Entries supplied
┄┄┄┄┄┄┄┄┄┄┄┄┄┄┄┄┄┄┄┄
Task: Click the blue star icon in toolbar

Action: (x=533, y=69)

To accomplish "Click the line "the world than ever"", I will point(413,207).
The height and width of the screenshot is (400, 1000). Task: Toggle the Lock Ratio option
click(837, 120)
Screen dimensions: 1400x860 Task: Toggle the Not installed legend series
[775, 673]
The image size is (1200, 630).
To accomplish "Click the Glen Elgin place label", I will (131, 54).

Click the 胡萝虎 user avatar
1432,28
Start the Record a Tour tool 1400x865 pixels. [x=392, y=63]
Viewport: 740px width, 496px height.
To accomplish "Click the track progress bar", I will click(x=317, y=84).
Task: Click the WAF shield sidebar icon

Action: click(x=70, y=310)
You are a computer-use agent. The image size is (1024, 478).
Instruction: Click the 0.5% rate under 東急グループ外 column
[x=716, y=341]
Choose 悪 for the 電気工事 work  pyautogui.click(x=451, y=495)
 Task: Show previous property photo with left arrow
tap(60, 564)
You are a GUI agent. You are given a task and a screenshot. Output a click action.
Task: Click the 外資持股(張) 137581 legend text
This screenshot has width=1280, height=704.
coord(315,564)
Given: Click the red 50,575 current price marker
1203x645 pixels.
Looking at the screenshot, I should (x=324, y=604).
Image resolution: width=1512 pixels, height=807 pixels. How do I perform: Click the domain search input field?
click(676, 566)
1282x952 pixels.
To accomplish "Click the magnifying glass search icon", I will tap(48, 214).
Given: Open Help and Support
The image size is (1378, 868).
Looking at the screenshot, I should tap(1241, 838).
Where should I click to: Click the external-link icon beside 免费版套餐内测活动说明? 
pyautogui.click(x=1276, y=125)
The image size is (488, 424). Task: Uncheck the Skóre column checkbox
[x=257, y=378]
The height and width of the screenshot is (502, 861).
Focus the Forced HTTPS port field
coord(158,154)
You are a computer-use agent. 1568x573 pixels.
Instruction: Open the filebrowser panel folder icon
┄┄┄┄┄┄┄┄┄┄┄┄┄┄┄┄┄┄┄┄
Stated exercise
Copy the material verbatim, everything from its first line down through the line containing "coord(315,564)".

Task output
Task: Click the blue star icon in toolbar

Action: (x=533, y=69)

To accomplish "Click the line "the world than ever"", I will point(413,207).
The height and width of the screenshot is (400, 1000). Task: Toggle the Lock Ratio option
click(837, 120)
Screen dimensions: 1400x860 Task: Toggle the Not installed legend series
[775, 673]
The image size is (1200, 630).
To accomplish "Click the Glen Elgin place label", I will (131, 54).

Click the 胡萝虎 user avatar
1432,28
Start the Record a Tour tool 1400x865 pixels. [x=392, y=63]
Viewport: 740px width, 496px height.
To accomplish "Click the track progress bar", I will click(x=317, y=84).
Task: Click the WAF shield sidebar icon

Action: click(x=70, y=310)
You are a computer-use agent. The image size is (1024, 478).
Instruction: Click the 0.5% rate under 東急グループ外 column
[x=716, y=341]
Choose 悪 for the 電気工事 work  pyautogui.click(x=451, y=495)
 Task: Show previous property photo with left arrow
tap(60, 564)
You are a GUI agent. You are given a task and a screenshot. Output a click action.
Task: Click the 外資持股(張) 137581 legend text
This screenshot has width=1280, height=704.
coord(315,564)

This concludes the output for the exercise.